Uma chuva inesperada tivera início logo após o almoço, do qual me recusara participar. Estava frágil demais para manter as aparências...

Observei o espaço ao redor. As gotas escorriam pela janela e brilhavam, reluzindo por conta da fraca luz do quarto que entrava em contato com as pequenas gotículas. As paredes pareciam pouco amigáveis. Até mesmo as cortinas aparentavam me julgar. Todo o cômodo sussurrava algo como "a filha da própria líder é uma traidora" ao pé de meu ouvido.

Era desesperador ficar ali parada, sem ter o que fazer, apenas esperando o momento de julgar minha própria filha.

Não sabia nem o que pensar sobre isso... Meu coração de mãe doía, mas meu lado racional insistia que o certo a se fazer era exilar Clara. Assim como aconteceu com vovó...

Esta lembrança me fez estremecer. Num estalo, a mensagem que minha avó havia deixado para mim num bilhete, no dia de seu falecimento, pareceu reacender em minha mente.

"Quando sentir medo, olhe para o céu e fale comigo.

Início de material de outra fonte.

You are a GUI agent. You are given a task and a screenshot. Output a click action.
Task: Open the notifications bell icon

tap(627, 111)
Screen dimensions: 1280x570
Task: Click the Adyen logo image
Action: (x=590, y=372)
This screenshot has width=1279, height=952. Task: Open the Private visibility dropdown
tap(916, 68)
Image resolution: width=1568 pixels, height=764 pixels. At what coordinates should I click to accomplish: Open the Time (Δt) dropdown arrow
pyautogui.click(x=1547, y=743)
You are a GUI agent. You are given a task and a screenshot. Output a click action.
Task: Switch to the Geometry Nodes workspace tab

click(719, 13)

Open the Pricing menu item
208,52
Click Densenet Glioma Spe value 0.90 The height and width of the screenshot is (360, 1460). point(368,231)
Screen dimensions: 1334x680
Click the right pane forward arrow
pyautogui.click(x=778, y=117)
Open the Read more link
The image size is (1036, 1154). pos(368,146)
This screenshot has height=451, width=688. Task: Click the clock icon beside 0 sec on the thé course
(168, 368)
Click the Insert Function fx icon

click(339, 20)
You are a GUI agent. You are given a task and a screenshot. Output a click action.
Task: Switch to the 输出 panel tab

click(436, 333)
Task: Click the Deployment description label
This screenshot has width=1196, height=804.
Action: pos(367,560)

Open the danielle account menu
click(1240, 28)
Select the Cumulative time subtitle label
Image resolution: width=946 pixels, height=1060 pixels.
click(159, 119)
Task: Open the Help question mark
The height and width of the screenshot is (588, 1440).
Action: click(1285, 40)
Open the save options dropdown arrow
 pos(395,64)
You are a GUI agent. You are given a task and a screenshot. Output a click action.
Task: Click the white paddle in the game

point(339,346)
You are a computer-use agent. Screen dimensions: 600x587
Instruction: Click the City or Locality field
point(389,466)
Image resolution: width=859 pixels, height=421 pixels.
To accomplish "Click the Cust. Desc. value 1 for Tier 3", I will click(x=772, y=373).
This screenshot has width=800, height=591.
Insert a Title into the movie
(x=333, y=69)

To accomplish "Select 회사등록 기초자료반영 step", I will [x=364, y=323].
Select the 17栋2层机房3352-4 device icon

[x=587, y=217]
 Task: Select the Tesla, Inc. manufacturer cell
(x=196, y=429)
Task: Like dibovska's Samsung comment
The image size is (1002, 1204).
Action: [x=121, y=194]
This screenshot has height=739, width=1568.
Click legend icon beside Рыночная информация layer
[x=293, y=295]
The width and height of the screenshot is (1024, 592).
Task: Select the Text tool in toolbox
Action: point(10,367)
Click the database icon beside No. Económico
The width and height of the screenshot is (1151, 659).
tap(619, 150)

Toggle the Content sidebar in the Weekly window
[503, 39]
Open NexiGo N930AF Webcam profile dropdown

Eu estarei lá."

Lágrimas embaçaram minha vista. Aproximei-me da janela e observei o espaço lá fora. Controlando as emoções com dificuldade, fitei a imensidão cinzenta que pairava sobre a paisagem e sussurrei:

_ Vó... – minha voz soou incrivelmente melancólica. Tristeza transbordou em excesso por meio daquelas palavras. Uma tempestade de saudade assolou meu coração. – Queria tanto a senhora aqui...

Um aperto em meu peito interrompeu por alguns instantes minha fala. Me encolhi, recostada à janela e suspirei.

_ Ajude-me... – pedi. – Por favor...

Neste instante, a maçaneta da porta atrás de mim emitiu um ruído baixo. Um rangido terrível soou em seguida, fazendo-me virar.

Ícaro adentrava timidamente o cômodo.

_ Oi... – sua voz saiu esganiçada, como se tivesse mantido a boca fechada, sem emitir uma única palavra sequer, por um bom tempo. Ele tossiu, limpando a garganta. – Está na hora...

Seu tom era tão vacilante que me fez notar o quanto meu marido temia minha reação. Realmente, num momento daqueles era esperado que, no mínimo, eu arremessasse uma sandália em sua direção, mandando-o sair. Entretanto, para seu completo espanto, desenhei um sorriso forçado nos lábios e abri os braços, silenciosamente implorando por carinho.

Meu guardião não aguentou. Desabou num choro doentio, como quem sufocou as lágrimas por cerca de um século, e correu em minha direção.

Nosso pranto se tornou um só. Com pesar, abracei-lhe forte, na esperança de recuperar as forças o mais rápido possível, a fim de seguir rumo ao momento mais difícil de minha vida.